Texto excepcional. E a roda gira. Que os paneleiros esperem pois logo mais suas panelas também vão furar. Quando o golpe foi dado virei para a minha antenada diarista com um 'E agora?' Com a sapiência que só nordestino tem depois de anos de dureza cruel ela deu de ombros. 'Nós vamos nos f... mas logo mais eles também vão'. É. A gula  dos golpistas e as medidas que estão aprovando já estão arrepiando muitos apoiadores. Que os apoiadores se espatifem pois!

Edna Baker

- 2016-11-20 19:14:49

Foi discorrendo calmo e

Foi discorrendo calmo e tranquilo e no fim só disse verdade. Mil parabéns! 

Rui Daher

- 2016-11-20 17:53:47

Happy, até estou, Frederico

Tanto que só dói quando rio. Abraços.

Rui Daher

- 2016-11-20 17:50:19

Fernando, absurdo?

acabei le ler o mais recente livro de Eilo Gaspari de sua coletânea sobre a ditadura militar, agora o volume 5, "A Acabada". Pega Geisel e Figueiredo. Tem um capítulo "Mar de Lama", termo recomposto do último governo de Getúlio Vargas, que faz dos militares e seus ministros párocos, no final dos domingos, recolhendo moedas ali colocadas perto de quem assumiu o não-governo no lugar de Dilma. Assim como "nem tão esotérico assim", consideremos "nem tâo absurdo assim". Abraços.

 

Fernando J.

- 2016-11-20 16:45:03

Relembrando 1989

17 de dezembro de 1989. O Brasil mergulha de cabeça na aventura Fernando Collor.
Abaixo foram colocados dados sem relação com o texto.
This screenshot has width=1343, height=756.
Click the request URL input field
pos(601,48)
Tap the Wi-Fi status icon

No dia seguinte, a aventura, quer dizer, o presidente eleito passou a mão no chaveirinho Rosane Collor e mais a Cláudia Raia (?) e foram juntos os três de jatinho para as Ilhas Seychelles, torrar as sobras de campanha. O governo Sarney não existia mais, não havia qualquer possibilidade de ação diante de uma inflação ao redor de 50%...ao mês. Restava esperar a posse do novo presidente. O problema: a posse estava marcada para o longínquo 15 de março de 1990. O sentimento unânime entre pequenos empresários e comerciantes era de que não dava para esperar tanto". A agonia era tanta que queriam a posse em 15 de janeiro, no máximo. 

Estamos na mesma. O governo temer acabou faz tempo, e só há dois caminhos. 1. aguardar o longínquo março de 2017, o congresso eleger novo presidente, após a cassação da chapa Dilma-Temer; 2. uma intervenção militar (*)
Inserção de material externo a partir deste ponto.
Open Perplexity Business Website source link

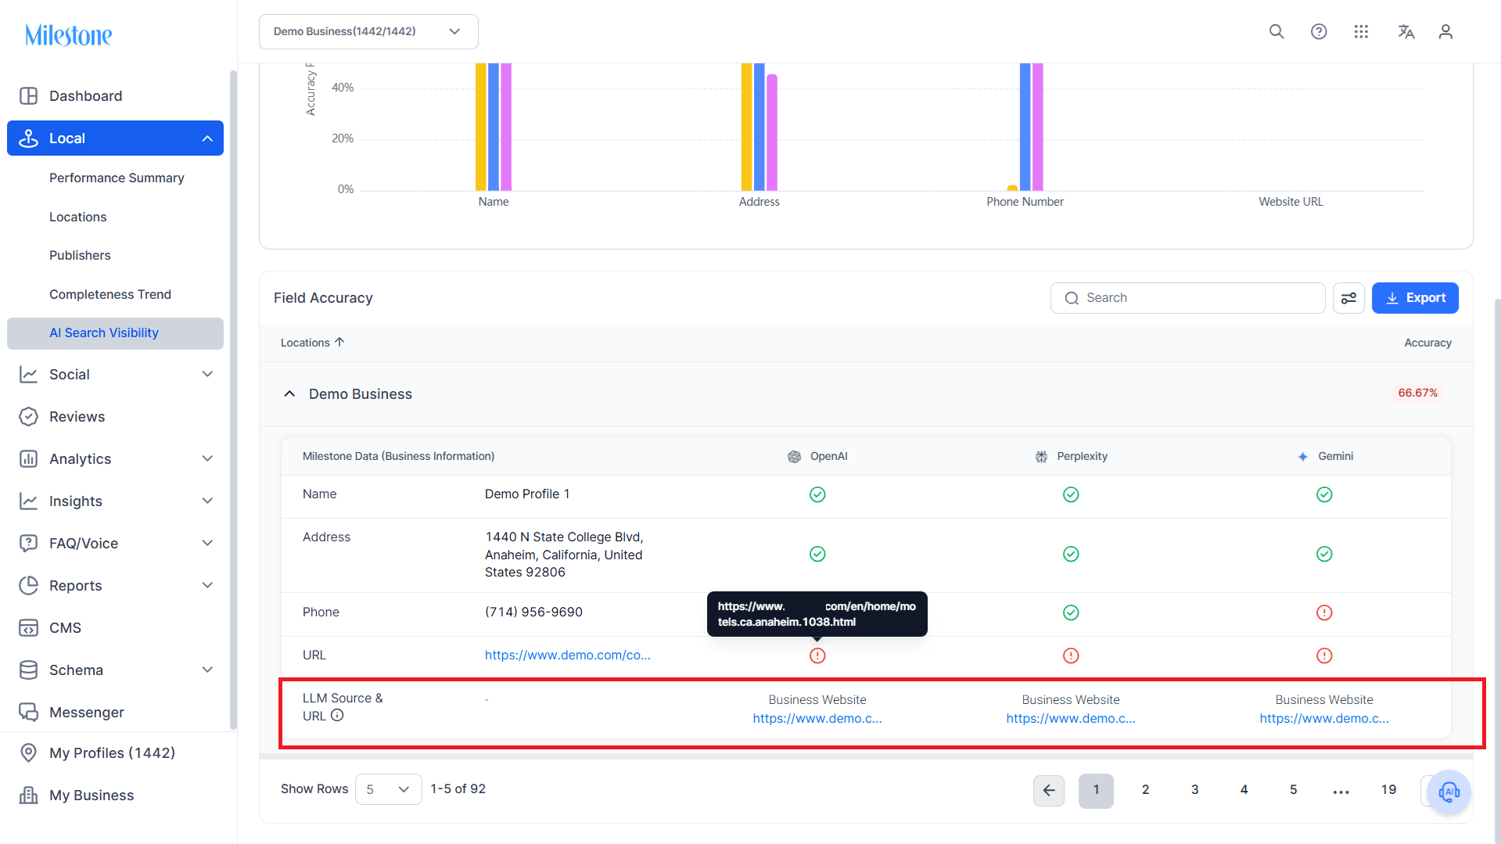click(1070, 718)
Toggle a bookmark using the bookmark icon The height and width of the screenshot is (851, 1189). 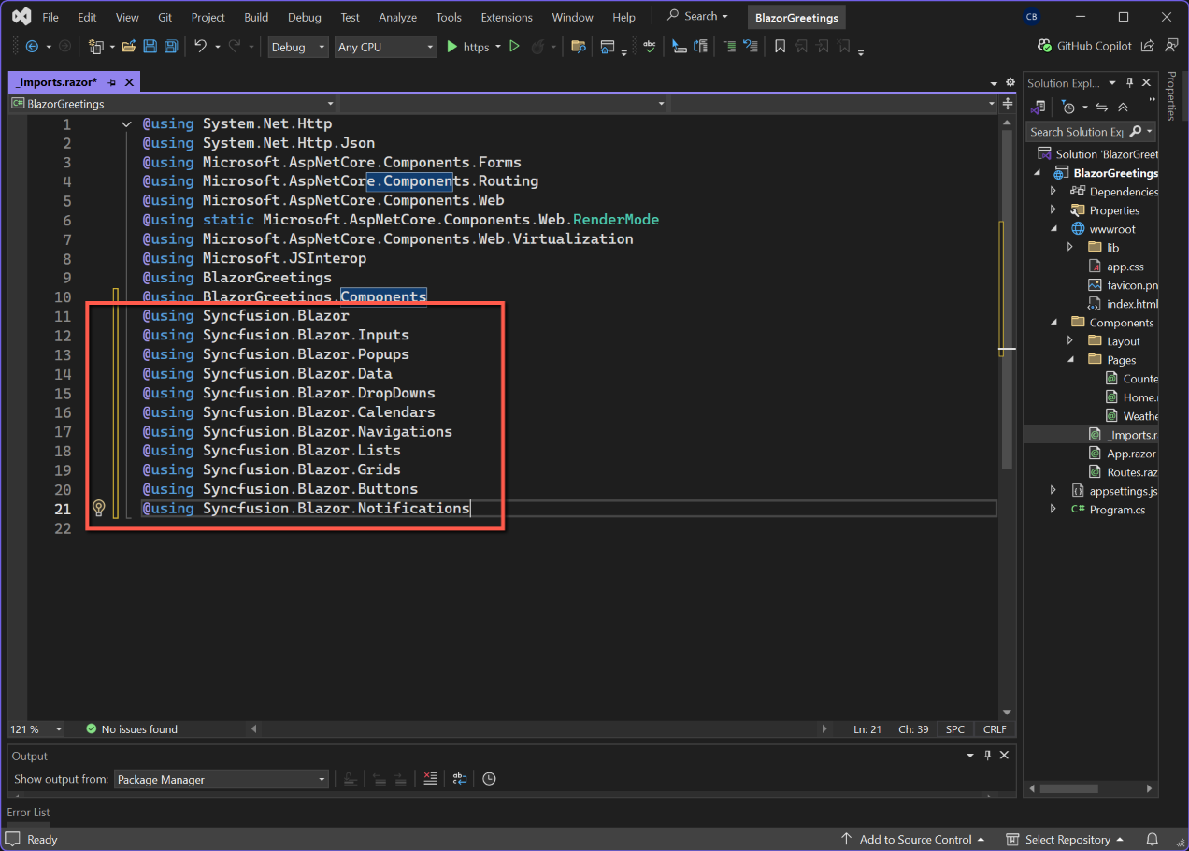point(780,47)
(*) absurdo? tudo o que parecia absurdo nos últimos 2 anos se confimou. 

Frederico Firmo

- 2016-11-20 16:07:32

Rui don't worry be happy

Havia um certo dito num certo Instituto de Física;

"Se cercar vira hospício

Se cobrir vira circo."

Enquanto isto eu como  Tião Bacamarte continuo demonstrando Teoremas com cataplasmas.
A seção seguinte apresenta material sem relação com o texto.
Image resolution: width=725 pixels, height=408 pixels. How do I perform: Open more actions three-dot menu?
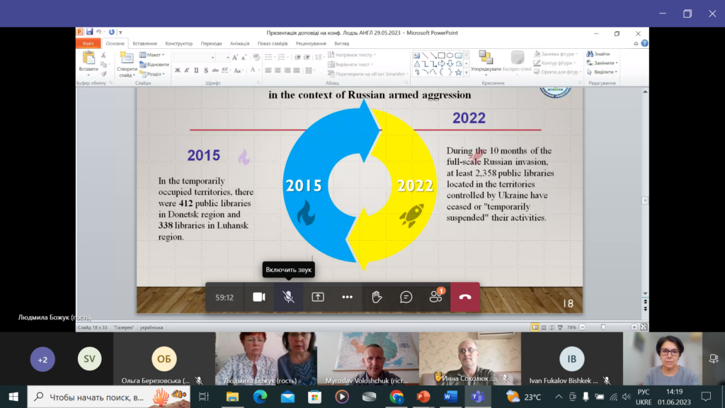pyautogui.click(x=347, y=297)
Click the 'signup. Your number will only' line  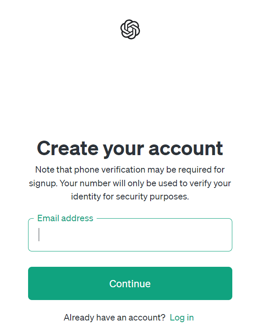coord(130,183)
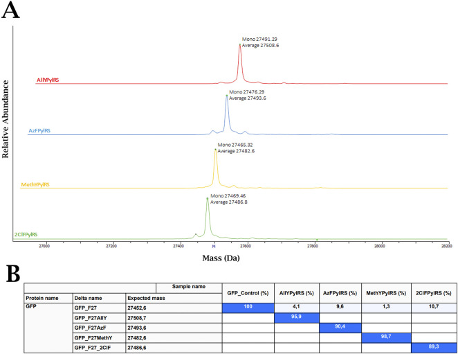The height and width of the screenshot is (354, 458).
Task: Click the 27600 tick on mass axis
Action: click(246, 247)
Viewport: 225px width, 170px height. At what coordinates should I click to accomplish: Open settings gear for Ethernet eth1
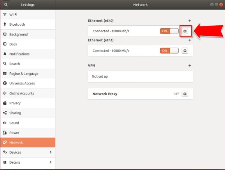point(185,51)
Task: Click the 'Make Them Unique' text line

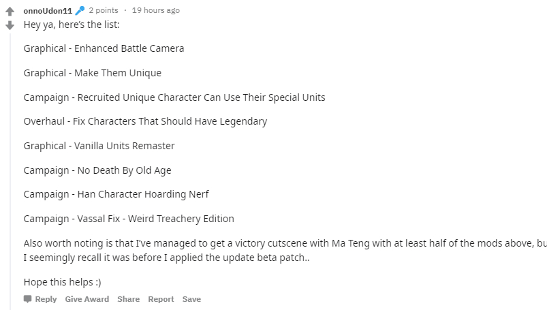Action: click(93, 73)

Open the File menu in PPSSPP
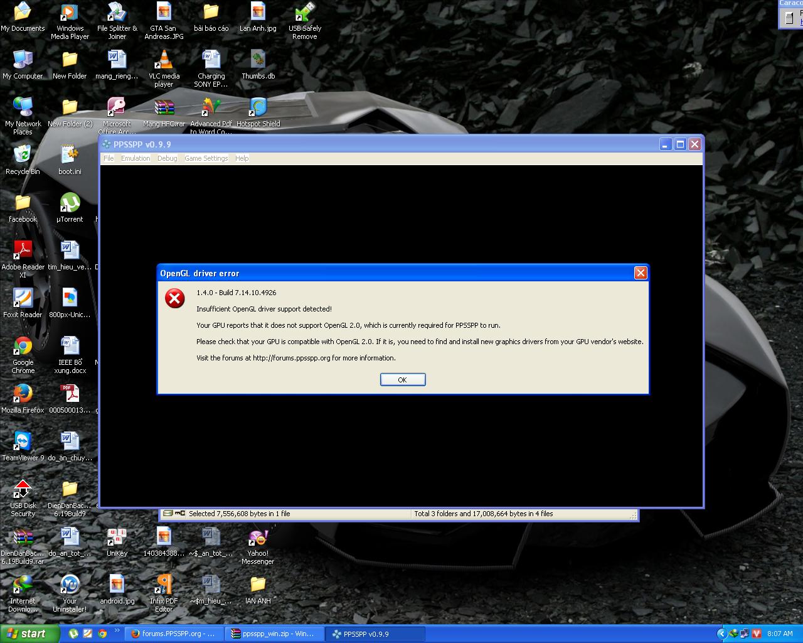(109, 158)
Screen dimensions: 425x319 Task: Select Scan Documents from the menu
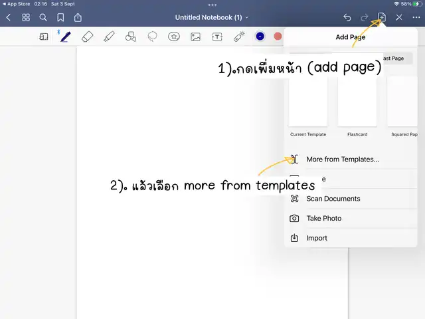[x=333, y=199]
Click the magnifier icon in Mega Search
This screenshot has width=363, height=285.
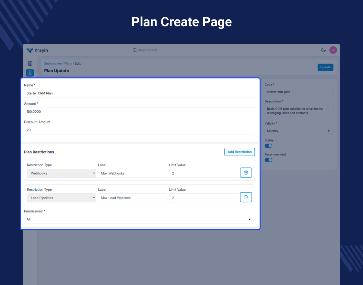pyautogui.click(x=135, y=50)
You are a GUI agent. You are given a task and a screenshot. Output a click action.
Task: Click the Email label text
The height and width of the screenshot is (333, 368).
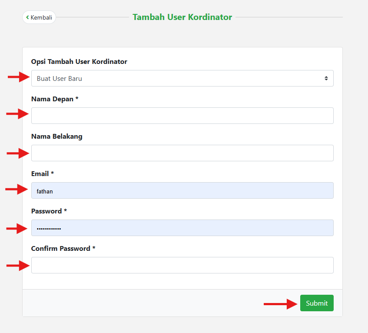42,174
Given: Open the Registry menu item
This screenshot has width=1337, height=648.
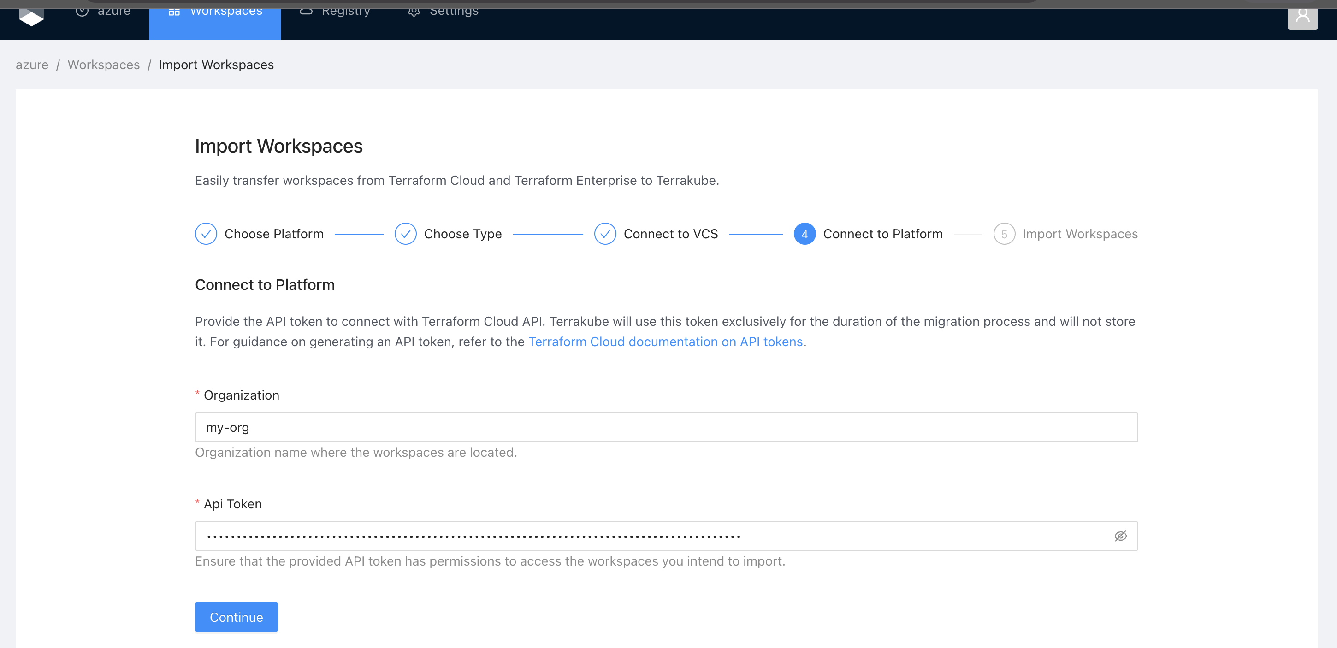Looking at the screenshot, I should click(x=335, y=11).
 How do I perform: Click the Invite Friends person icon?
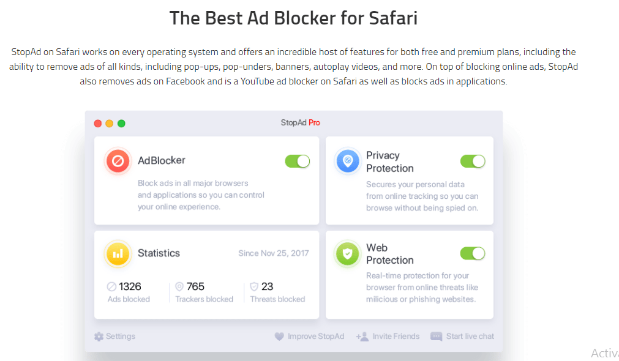coord(362,337)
E me parece que o dito acima 'e uma afirmação universal. Para falar a verdade eu só havia demonstrado nacionalmente,

mas depois de Trump!!!?!!

+almeida

- 2016-11-20 15:57:46

Óbito a caminho

"Depois daquela sessão grotesca no Congresso Nacional, pensei que somente a galhofa seria capaz de nos salvar. A esquerda tem excepcional histórico de saber esculachar a direita. Errei."

Apesar de meu limitado alcance político, eu penso que não. Quero dizer que não reconheço ter havido erro, absolutamente. Imagino, que houve um modo disfarçado e bem camuflado da direita esconder os graves ferimentos, que essas poderosas armas bélicas da galhofa e do esculacho esquerdista lhe causram. Quem é que gosta de ficar em saia justa e constrangido diariamente, pelos seus graves erros e pelas suas vergonhosas demonstrações de traição pátria? A verdade, a meu ver, é que as tentativas da direita de proibir manifestações, de proibir os fora Temer, de impedir ocupações nas escolas, de realizar banquetes de luxo para comprar votos, de salvar mídias da falência através das publicidades "calem a boca” e, principalmente, de saber que será sempre rechaçada e esculachada nas aparições que acontecer em ambientes públicos, com toda certeza, para mim, são a comprovação maior, como se fosse uma espécie de imagem vivam, e ao vivo, que expõe os certeiros disparos da esquerda nacionalista. Antevejo, então, que apesar de continuar a tentativa de disfarçar as essas feridas, elas evoluirão, sem cura, até que o seu óbito político seja definitivamente consumido.